_Text provided_
The Australian construction industry is valued at ~US$112 billion annually and accounts for around 9% of GDP.
In February 2021, Infrastructure Australia (IA) released its infrastructure priority list adding a record 44 new infrastructure proposals. The list can be found at www.infrastructureaustralia.gov.au. IA has responsibility to strategically audit Australia’s nationally significant infrastructure and develop 15-year rolling plans that specify national and state level priorities.
In August 2019, IA published its audit covering transport, energy, water, telecommunications, and social infrastructure. The main challenges identified at the time included:
- Population growth which has placed increased pressure on ageing assets, rising road congestion, crowding on public transport and greater demands on social and infrastructure such as health, education, and green space.
- A large rise in network costs driving energy bills 35% higher over the past decade.
- The rollout of The National Broadband Network.

_Your objective_
Reproduce word for word everything in the text on Australian infrastructure from "In August 2019, IA" down to "and green space.".

_Given data_
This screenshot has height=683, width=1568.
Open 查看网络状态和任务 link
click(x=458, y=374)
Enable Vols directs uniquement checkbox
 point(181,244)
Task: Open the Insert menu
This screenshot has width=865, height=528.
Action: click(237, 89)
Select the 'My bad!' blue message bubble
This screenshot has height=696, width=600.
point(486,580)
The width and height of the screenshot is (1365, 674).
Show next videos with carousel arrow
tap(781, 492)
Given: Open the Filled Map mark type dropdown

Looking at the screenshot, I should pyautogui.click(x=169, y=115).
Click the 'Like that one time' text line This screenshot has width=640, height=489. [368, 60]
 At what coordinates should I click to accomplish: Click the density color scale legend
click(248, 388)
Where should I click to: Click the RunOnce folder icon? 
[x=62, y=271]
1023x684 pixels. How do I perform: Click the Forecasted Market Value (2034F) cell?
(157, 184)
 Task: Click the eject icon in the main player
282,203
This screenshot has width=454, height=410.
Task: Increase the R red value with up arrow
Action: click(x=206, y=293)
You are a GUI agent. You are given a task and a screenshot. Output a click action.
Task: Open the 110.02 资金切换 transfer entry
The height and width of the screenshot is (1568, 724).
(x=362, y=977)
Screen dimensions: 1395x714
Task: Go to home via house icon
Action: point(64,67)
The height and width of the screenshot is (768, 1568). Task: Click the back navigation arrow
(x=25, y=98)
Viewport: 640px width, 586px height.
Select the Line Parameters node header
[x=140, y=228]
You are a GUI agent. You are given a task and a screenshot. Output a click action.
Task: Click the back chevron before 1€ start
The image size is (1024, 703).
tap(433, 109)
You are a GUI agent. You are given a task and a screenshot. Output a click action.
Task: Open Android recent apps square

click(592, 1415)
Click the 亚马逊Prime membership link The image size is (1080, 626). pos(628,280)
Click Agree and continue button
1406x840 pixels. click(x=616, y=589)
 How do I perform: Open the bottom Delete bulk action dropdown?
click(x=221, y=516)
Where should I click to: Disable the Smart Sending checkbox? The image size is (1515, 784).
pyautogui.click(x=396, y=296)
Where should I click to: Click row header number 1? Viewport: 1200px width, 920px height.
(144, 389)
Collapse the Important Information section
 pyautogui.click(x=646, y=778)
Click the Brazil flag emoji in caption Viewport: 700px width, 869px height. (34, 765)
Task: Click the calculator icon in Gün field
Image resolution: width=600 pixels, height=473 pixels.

_Solved exercise_
In August 2019, IA published its audit covering transport, energy, water, telecommunications, and social infrastructure. The main challenges identified at the time included:
- Population growth which has placed increased pressure on ageing assets, rising road congestion, crowding on public transport and greater demands on social and infrastructure such as health, education, and green space.